Top 10 Language Constructs (Phyton)

Alex Martelli alex at magenta.com
Sat Jul 15 04:37:45 EDT 2000


"Aahz Maruch" <aahz at netcom.com> wrote in message
news:8knng5$eue$1 at slb3.atl.mindspring.net...
> In article <8kn71u02nn4 at news2.newsguy.com>,
> Alex Martelli <alex at magenta.com> wrote:
> >"Dinu C. Gherman" <gherman at darwin.in-berlin.de> wrote in message
> >news:396EE7BC.DA2FA7B3 at darwin.in-berlin.de...
> >>
> >> I doubt this will be very useful, like the answer to the
> >> question: "Which are the ten most used words in English?".
> >
> >That one is pretty useful, actually (it identifies the all-too-
> >frequent words, like 'the', 'of', etc, which a full-text search
> >engine had better just skip over:-).
>
> That's wrong.  How do you search for the phrase "the White House"?

You get all adjacencies of 'white' and 'house', assuming your
search tables are case-insensitive (which they should not be,
for umpteen reasons, but that's another thread, I guess).  This
only adds a modest number of false positives: since you were
going to get references to "the white house at the corner of
Elm and Main" anyway, it's no great hardship to also get any
"a white house, quite pretty, with a red roof".

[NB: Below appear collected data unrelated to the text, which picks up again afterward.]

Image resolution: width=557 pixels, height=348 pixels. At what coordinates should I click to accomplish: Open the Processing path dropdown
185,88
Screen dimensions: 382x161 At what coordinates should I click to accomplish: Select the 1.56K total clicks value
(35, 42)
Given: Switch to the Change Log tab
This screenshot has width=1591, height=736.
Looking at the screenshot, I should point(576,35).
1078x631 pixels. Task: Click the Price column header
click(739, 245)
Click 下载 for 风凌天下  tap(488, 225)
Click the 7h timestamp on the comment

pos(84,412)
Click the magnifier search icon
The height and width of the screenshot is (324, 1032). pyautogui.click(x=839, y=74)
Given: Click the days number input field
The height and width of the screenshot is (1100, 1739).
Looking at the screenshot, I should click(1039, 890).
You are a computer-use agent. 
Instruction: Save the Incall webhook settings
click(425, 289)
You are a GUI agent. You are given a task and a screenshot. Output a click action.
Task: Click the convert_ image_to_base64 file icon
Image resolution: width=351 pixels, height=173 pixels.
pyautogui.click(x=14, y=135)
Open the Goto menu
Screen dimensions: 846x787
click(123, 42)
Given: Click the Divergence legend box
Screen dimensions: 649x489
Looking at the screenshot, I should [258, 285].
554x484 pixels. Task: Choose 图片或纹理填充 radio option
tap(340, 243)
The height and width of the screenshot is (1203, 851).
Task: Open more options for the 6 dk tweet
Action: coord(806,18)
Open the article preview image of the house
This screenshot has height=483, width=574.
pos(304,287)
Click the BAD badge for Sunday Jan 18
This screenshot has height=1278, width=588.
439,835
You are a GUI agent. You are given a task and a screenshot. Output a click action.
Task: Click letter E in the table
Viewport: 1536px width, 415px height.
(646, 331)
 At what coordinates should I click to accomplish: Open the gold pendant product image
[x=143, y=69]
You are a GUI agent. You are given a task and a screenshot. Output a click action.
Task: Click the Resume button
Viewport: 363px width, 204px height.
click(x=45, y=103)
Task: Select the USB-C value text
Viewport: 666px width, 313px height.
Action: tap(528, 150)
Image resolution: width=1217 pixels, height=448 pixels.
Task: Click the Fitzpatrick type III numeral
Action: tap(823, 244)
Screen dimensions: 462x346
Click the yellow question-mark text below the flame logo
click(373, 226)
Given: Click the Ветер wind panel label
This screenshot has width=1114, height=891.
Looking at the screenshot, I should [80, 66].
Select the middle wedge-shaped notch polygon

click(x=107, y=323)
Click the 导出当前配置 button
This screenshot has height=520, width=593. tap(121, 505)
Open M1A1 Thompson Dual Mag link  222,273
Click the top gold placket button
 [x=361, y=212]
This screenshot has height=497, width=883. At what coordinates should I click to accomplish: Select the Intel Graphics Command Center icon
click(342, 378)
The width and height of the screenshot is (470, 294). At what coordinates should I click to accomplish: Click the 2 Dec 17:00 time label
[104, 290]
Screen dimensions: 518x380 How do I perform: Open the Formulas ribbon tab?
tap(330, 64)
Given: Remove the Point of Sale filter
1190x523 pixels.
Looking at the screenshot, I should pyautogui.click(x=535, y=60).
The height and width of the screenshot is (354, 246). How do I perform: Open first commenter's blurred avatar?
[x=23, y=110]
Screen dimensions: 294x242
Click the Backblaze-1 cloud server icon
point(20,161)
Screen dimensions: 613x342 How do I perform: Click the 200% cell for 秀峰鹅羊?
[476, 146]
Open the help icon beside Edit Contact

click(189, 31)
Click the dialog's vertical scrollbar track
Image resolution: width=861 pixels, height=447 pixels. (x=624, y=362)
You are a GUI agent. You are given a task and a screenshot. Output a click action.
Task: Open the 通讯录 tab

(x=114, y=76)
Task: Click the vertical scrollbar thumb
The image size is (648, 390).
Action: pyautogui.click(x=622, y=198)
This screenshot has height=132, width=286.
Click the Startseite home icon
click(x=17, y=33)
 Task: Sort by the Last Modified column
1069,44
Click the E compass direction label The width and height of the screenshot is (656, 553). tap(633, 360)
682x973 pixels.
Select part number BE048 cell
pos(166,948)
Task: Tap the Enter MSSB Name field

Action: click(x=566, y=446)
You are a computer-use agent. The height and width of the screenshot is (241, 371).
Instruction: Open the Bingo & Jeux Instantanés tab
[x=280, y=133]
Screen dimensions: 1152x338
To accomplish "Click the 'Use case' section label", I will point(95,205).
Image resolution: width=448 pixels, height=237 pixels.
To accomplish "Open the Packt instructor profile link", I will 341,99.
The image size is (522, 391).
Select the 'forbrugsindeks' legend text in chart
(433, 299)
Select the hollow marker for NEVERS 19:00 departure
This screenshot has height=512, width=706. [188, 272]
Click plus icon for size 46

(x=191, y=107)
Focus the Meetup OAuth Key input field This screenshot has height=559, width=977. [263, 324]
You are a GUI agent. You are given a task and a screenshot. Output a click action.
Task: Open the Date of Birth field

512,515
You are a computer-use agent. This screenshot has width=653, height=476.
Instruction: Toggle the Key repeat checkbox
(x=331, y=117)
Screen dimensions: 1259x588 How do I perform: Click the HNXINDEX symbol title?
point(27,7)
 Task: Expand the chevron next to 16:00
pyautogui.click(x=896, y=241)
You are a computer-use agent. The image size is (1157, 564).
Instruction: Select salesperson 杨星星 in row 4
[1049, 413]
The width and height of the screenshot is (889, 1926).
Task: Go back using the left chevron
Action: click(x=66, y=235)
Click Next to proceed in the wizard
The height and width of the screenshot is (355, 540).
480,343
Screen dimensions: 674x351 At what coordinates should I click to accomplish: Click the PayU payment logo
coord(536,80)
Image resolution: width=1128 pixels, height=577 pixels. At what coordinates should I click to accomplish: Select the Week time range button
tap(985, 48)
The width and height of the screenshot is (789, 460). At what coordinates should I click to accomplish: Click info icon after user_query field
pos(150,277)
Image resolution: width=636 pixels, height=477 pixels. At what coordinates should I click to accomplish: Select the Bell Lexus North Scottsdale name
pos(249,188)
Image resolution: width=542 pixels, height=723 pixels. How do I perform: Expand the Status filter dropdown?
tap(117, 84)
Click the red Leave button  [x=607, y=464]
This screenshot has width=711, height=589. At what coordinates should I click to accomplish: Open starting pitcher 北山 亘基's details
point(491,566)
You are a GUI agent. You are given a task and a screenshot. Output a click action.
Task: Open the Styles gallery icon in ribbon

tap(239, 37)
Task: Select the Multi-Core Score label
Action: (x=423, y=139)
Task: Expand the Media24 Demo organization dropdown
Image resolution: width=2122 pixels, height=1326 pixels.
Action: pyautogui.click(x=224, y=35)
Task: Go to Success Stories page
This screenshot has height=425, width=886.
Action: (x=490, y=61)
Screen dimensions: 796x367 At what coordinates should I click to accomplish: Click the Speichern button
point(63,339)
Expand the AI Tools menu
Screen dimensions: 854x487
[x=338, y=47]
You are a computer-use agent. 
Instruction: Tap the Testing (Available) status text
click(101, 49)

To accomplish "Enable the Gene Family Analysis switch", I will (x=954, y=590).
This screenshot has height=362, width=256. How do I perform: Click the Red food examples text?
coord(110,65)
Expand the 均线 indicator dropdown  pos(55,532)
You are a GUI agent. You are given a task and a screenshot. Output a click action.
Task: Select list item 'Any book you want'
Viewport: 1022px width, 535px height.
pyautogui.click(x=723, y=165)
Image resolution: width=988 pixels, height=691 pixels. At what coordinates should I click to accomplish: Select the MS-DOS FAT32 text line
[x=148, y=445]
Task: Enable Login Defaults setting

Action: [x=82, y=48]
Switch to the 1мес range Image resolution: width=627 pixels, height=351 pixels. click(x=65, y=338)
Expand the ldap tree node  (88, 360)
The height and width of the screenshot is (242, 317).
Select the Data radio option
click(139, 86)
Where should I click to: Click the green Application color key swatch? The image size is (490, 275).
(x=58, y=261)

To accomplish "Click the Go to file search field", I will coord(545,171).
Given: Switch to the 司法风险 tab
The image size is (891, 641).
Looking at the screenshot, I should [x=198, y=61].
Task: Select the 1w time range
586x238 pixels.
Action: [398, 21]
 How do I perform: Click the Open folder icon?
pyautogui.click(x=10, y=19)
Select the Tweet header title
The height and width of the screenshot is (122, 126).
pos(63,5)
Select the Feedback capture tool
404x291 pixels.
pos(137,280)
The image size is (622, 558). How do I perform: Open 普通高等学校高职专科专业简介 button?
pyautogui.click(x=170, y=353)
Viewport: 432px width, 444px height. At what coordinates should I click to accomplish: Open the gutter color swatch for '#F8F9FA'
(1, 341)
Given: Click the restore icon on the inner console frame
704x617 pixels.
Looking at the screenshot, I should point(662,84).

But meanwhile you're protecting yourself against losing many
relevant positives due to quirks of English syntax and idiom.
"White House sources denied the allegations" and "The White
House denied the allegations" are basically equivalent; "the",
like all such syntax-marker words, tends to appear or
disappear from phrases depending, unsurprisingly, on syntax
(and idiom) issues.

And your tables shrink usefully.  You can invest the saved
space to provide other precious services that are often
skimped on, like, guess what!, proper casing-flags, flags
for inflection, etc.  So you can search for: {white constrain
initial-cap} adjacent {house constrain initial-cap, singular}
and get all "properly capitalized" references to the White
House, with or without article.


> (Trust me, this is one area I'm a real expert.)

I'm out of touch with recent research in the field -- it's
been over a decade since I did computational linguistics --
but my recent usage of full-text search engines, now so
prevalent on the net, does not seem to show me any advance
in the art.  Maybe there are new algorithms and data
structures providing speed-ups on the search engine (some
of the engines ARE remarkably fast, I will admit), but the
*search quality* issues, which are connected with what to
include in the tables, search-language semantics, etc, seem
to be still all there (indeed, the search engine I find
myself using most often [because it's so wondrously fast]
is extremely poor this way -- can't even ask for adjacency
or nearby-words, etc, etc; but "brute force wins again":-).